**Task set:**
1. For the news excerpt below, decide whether each statement agrees with it. Answer yes or no for each, and quote the words from the news excerpt that settle it.
(a) Pending sales were lower than a year earlier in every region.
(b) Multifamily starts fell 4.5% in January.
(c) The rail deals gave more than 3,000 workers four new days of paid sick leave.
2. Quote the news excerpt below word for word, covering everything from "Railroads Agree on" down to "than 3,000 workers.".
# start of Selection
However, pending sales were down 24.1% from year-earlier levels in all regions, suggesting there is still much room for improvement in demand, according to the National Association of Realtors trade group.
NAR Chief Economist Lawrence Yun said the January bump in pending sales was a result of factors including improved affordability as mortgage rates declined during December and January, though rates began heading back up in the second half of February.
“Home sales activity looks to be bottoming out in the first quarter of this year, before incremental improvements will occur,” Yun said in a statement Monday. “But an annual gain in home sales will not occur until 2024.”
The Commerce Department reported earlier this month that overall housing construction starts declined 4.5% in January from the prior month, as multifamily starts declined 4.9%. Trade groups and analysts report that the housing industry faces lingering headwinds including affordability, high mortgage rates and inflated material costs.
Railroads Agree on Sick Leave
Two of the nation’s largest rail carriers reached agreements with prominent labor unions regarding paid sick leave, an issue that threatened a costly strike and logistics chaos before walkouts were averted by the federal government in late 2022.
BNSF announced pacts reached late last week with members of the Transportation Communications Union and National Conference of Firemen & Oilers. Norfolk Southern announced similar agreements reached with the firemen’s group and Brotherhood of Maintenance of Way Employees, with deals in total giving four new days of paid sick leave to more than 3,000 workers.
“We hope these are the first in a series of new agreements across our other crafts who did not already have individual paid sick days prior to the recent national bargaining round,” BNSF said in a statement Feb. 23. Norfolk Southern said Feb. 24 that its new agreements with union workers were intended to “further improve their quality of life.”
Dean Devita, president of the firemen and oilers union, lauded the two rail giants for addressing the sick leave issue but noted other large carriers have yet to sign similar pacts. “It makes more sense reaching agreement across the bargaining table, but if not, we will do what we have to do,” Devita said in a statement.
# end of Selection
# start of Given records
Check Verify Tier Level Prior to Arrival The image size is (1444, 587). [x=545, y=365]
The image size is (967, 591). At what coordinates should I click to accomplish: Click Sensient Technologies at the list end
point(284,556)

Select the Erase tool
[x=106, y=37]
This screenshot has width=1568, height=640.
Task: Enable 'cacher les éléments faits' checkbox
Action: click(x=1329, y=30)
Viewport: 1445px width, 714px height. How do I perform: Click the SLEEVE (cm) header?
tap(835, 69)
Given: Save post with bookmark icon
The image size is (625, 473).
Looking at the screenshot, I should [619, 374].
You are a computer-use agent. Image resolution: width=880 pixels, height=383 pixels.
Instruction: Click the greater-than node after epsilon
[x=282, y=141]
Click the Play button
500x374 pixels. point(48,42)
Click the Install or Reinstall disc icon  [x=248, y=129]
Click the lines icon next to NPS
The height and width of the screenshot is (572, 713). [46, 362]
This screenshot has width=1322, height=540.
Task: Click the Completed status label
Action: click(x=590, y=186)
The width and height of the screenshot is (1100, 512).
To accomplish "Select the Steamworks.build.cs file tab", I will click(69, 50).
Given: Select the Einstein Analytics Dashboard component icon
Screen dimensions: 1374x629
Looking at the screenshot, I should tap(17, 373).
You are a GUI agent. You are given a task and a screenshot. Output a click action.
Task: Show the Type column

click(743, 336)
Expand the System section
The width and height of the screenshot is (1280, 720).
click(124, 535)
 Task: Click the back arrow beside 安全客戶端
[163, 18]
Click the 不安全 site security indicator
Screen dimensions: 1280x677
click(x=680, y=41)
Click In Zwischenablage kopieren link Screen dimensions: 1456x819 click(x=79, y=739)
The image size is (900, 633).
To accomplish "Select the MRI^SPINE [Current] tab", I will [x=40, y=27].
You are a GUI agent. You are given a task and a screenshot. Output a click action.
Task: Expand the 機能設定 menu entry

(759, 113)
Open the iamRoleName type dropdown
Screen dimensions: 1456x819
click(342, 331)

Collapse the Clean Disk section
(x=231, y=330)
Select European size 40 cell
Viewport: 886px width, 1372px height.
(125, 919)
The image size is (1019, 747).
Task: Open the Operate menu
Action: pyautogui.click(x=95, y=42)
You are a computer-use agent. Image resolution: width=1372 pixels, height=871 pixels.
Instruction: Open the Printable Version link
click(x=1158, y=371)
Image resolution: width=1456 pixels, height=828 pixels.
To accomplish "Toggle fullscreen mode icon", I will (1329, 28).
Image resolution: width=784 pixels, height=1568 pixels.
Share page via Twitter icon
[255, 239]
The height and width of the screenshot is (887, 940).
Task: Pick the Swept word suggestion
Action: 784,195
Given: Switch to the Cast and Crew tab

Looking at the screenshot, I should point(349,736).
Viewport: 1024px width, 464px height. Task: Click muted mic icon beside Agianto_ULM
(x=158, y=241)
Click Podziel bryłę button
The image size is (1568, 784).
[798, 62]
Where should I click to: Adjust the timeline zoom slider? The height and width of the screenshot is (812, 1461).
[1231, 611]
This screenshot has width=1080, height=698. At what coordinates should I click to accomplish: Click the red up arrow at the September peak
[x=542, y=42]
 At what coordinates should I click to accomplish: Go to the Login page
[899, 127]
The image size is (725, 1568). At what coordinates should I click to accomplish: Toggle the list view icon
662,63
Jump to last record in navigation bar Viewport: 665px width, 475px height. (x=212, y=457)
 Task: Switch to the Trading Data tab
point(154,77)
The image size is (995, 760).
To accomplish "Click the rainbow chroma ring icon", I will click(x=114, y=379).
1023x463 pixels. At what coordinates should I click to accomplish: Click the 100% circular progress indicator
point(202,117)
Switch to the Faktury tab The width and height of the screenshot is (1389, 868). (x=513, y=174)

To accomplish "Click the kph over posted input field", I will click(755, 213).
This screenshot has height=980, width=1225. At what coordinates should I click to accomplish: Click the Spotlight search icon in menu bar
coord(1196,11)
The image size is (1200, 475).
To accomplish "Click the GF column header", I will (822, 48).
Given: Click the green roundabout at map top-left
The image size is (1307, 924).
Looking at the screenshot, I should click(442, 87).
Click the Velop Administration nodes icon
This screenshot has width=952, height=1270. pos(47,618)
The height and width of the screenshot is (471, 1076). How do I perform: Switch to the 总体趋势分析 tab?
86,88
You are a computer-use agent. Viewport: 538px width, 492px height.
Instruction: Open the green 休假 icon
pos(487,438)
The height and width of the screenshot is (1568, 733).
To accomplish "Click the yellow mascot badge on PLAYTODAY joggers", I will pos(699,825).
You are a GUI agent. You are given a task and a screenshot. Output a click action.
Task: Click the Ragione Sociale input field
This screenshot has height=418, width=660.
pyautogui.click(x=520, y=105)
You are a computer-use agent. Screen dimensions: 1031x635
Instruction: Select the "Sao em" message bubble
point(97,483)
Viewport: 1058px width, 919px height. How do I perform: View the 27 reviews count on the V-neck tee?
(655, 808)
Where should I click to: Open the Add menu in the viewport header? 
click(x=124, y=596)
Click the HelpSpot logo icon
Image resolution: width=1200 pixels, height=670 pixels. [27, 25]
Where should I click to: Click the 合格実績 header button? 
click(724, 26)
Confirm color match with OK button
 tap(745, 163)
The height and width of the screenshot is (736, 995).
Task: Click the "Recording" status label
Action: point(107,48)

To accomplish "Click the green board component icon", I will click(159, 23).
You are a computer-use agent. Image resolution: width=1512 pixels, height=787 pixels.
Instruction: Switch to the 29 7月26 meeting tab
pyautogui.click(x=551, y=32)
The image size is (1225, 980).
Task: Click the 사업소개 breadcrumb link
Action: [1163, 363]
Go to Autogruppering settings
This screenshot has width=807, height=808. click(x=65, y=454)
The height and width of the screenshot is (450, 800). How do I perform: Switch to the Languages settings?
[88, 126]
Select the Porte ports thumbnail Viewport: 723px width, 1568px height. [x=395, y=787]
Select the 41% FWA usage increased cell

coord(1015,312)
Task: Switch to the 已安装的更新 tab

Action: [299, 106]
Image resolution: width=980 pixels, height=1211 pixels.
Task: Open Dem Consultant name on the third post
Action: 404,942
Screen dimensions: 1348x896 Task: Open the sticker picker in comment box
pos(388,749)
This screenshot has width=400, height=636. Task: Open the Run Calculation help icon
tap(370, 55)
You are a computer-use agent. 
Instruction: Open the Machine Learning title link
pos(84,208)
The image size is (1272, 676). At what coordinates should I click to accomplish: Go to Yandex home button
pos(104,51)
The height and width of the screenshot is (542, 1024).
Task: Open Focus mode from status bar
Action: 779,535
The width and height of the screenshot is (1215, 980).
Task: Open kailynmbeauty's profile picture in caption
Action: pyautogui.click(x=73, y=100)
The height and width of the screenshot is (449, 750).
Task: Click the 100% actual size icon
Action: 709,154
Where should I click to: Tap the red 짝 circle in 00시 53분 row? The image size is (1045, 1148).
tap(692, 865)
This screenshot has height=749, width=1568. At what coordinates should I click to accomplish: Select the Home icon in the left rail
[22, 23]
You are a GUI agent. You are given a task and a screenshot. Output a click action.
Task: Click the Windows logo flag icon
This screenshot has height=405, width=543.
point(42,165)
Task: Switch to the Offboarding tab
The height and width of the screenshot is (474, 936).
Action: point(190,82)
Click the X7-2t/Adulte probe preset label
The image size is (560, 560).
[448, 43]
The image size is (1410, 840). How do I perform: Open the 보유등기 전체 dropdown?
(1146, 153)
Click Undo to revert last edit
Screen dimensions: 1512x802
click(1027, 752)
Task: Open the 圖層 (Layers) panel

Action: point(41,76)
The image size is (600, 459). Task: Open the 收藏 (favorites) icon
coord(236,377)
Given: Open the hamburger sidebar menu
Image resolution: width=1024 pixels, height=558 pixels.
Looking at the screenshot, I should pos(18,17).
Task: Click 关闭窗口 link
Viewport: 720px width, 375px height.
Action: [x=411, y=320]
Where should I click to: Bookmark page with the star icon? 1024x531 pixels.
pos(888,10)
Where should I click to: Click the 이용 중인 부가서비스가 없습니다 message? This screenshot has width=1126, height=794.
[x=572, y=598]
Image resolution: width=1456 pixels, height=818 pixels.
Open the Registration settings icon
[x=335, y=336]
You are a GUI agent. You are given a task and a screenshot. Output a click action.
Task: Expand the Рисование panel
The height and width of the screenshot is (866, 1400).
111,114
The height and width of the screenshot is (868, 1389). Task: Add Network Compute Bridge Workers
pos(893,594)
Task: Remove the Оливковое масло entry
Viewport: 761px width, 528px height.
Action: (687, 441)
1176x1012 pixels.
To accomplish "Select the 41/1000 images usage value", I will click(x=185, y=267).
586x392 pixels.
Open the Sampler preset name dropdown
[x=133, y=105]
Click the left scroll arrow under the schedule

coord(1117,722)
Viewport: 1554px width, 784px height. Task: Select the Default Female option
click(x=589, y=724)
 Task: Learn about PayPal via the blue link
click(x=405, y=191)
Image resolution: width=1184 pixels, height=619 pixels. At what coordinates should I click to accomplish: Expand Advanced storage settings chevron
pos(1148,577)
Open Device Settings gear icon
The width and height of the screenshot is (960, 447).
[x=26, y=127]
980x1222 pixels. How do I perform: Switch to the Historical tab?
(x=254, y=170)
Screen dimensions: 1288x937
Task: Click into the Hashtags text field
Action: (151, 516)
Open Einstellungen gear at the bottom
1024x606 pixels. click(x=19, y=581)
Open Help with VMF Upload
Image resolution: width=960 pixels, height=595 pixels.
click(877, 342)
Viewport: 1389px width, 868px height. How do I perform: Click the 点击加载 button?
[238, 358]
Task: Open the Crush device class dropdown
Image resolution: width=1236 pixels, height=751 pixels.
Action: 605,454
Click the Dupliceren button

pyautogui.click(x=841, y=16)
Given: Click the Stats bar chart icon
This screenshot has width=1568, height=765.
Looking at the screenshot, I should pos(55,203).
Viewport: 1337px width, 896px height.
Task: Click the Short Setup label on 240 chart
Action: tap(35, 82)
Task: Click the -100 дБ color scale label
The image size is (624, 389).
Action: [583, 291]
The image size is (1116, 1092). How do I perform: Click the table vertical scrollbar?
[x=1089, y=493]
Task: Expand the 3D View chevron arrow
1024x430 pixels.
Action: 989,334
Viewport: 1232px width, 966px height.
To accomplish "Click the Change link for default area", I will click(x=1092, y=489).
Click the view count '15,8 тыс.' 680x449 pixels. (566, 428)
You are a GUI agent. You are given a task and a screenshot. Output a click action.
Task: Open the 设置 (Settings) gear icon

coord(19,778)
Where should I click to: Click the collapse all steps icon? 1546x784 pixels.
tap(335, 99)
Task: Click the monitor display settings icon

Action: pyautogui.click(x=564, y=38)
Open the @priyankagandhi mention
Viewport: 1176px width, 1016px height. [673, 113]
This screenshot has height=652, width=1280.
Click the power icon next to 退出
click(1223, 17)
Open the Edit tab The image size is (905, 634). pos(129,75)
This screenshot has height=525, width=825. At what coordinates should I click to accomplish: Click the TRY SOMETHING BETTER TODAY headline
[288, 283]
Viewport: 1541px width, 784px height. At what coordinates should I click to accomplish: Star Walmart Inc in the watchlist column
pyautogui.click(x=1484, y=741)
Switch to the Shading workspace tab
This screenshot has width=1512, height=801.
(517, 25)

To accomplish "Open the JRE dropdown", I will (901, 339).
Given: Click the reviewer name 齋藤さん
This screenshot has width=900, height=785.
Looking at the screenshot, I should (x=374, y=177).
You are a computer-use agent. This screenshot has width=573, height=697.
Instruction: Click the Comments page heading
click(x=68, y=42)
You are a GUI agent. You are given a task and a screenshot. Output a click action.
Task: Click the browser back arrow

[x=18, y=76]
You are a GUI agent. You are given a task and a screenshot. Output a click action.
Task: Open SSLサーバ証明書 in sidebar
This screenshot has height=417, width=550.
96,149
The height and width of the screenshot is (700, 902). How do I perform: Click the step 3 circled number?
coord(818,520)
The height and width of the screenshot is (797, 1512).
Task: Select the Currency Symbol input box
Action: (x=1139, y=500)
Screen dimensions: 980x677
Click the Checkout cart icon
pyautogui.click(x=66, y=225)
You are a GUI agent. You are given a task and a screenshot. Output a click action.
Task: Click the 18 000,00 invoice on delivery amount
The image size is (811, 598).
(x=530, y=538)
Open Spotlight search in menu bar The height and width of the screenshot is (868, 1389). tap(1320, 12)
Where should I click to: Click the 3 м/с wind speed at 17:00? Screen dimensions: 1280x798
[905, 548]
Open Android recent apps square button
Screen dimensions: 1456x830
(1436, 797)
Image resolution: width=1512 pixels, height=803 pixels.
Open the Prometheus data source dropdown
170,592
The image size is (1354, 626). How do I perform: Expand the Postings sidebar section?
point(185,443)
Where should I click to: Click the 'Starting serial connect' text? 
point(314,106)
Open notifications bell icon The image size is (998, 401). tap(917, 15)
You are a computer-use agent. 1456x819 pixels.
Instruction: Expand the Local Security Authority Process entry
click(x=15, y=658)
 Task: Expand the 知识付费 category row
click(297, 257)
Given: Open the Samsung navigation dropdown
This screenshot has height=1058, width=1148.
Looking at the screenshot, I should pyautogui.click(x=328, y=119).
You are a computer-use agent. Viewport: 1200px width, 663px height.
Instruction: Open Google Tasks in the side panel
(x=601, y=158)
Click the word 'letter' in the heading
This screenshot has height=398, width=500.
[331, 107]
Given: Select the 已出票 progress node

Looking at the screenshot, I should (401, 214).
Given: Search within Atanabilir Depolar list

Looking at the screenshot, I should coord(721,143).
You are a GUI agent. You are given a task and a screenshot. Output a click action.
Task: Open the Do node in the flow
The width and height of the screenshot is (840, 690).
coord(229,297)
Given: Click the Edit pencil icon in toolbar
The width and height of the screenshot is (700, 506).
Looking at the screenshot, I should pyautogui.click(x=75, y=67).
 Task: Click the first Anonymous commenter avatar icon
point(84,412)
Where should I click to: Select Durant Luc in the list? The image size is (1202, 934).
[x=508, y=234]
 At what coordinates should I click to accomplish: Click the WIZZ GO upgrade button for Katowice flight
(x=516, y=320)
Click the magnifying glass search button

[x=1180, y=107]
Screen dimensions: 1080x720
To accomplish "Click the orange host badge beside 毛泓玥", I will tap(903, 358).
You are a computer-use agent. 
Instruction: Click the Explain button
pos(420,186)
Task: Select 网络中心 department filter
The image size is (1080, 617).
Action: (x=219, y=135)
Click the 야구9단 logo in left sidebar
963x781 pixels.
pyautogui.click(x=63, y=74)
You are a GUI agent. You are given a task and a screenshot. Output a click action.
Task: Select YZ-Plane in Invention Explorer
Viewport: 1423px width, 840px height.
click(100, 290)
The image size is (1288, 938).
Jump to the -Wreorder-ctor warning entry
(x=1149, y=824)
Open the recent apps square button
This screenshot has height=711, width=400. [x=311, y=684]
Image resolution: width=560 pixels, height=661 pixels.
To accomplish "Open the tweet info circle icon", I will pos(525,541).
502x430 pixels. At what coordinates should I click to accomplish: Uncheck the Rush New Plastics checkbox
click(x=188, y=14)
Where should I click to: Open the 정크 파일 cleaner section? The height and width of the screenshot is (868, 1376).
# end of Given records
**The replies:**
1.
(a) Yes: "pending sales were down 24.1% from year-earlier levels in all regions"
(b) No: "multifamily starts declined 4.9%"
(c) Yes: "deals in total giving four new days of paid sick leave to more than 3,000 workers"

2.
Railroads Agree on Sick Leave
Two of the nation’s largest rail carriers reached agreements with prominent labor unions regarding paid sick leave, an issue that threatened a costly strike and logistics chaos before walkouts were averted by the federal government in late 2022.
BNSF announced pacts reached late last week with members of the Transportation Communications Union and National Conference of Firemen & Oilers. Norfolk Southern announced similar agreements reached with the firemen’s group and Brotherhood of Maintenance of Way Employees, with deals in total giving four new days of paid sick leave to more than 3,000 workers.